= Entries taken from a collection =
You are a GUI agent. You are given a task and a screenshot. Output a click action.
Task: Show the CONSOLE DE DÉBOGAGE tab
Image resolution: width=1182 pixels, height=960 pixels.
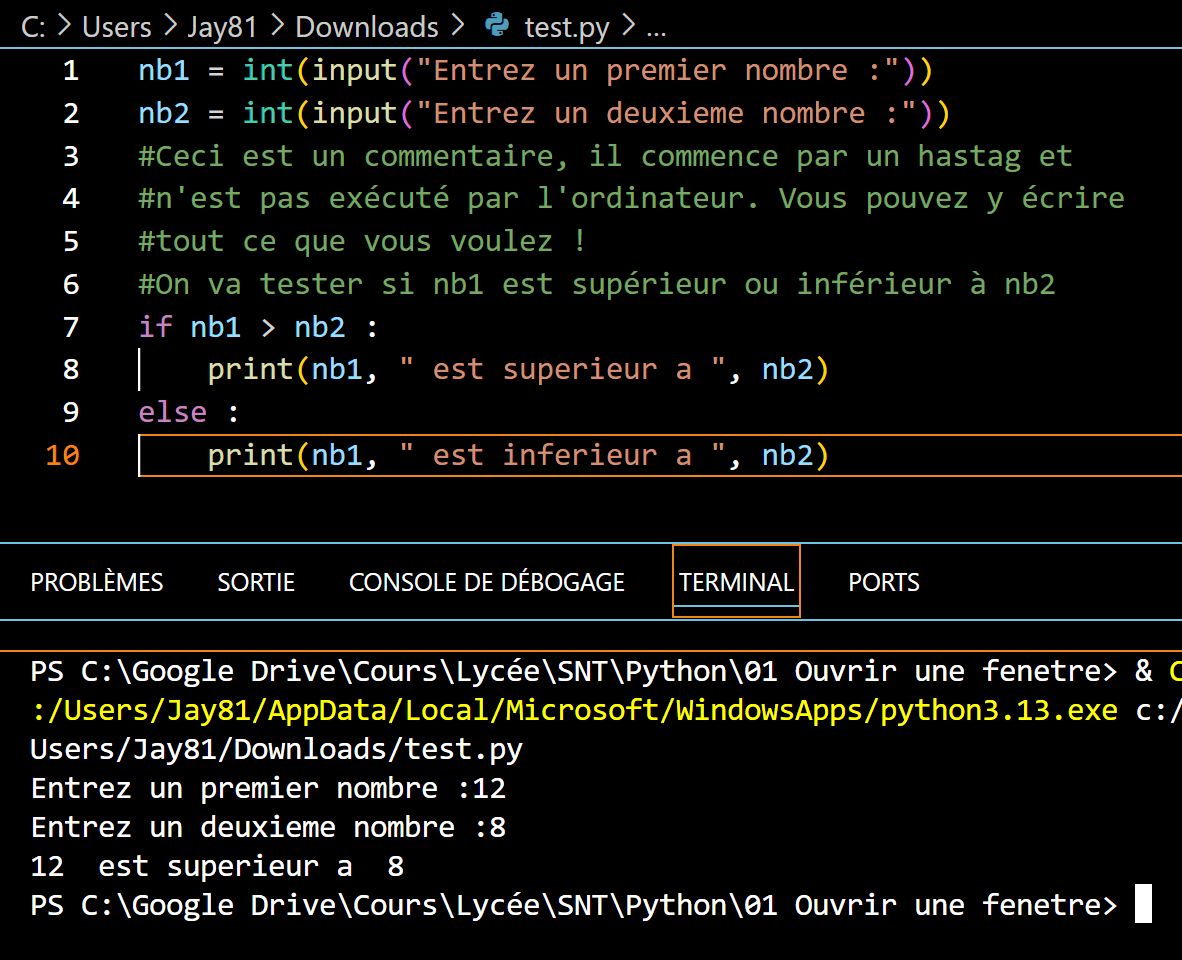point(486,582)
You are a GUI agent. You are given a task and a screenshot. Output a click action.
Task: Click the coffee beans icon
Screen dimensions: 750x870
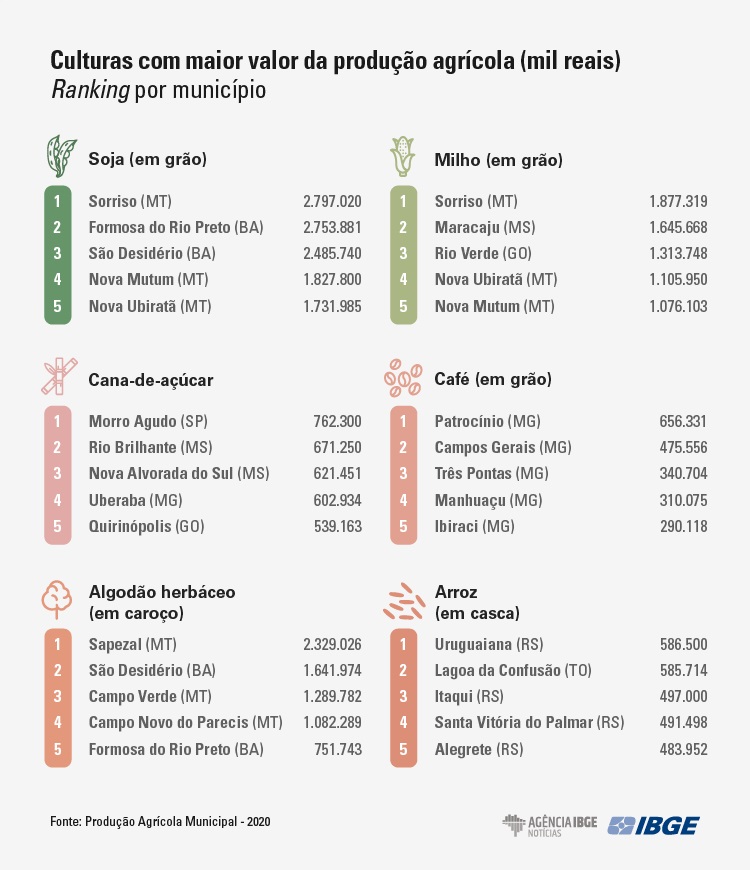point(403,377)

---

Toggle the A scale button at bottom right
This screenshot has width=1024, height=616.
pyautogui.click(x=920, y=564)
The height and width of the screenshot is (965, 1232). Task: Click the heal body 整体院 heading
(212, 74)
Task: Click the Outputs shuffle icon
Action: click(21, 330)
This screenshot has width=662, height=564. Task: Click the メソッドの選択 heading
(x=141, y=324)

= Goal of the exercise =
Look above for the line with "Task: Show the CONSOLE DE DÉBOGAGE tab" and the line with "Task: Click the coffee beans icon". Give again exactly those two lines and all lines between them, pictures excluded.

= Exercise output =
Task: Show the CONSOLE DE DÉBOGAGE tab
Image resolution: width=1182 pixels, height=960 pixels.
point(486,582)
You are a GUI agent. You are given a task and a screenshot. Output a click action.
Task: Click the coffee beans icon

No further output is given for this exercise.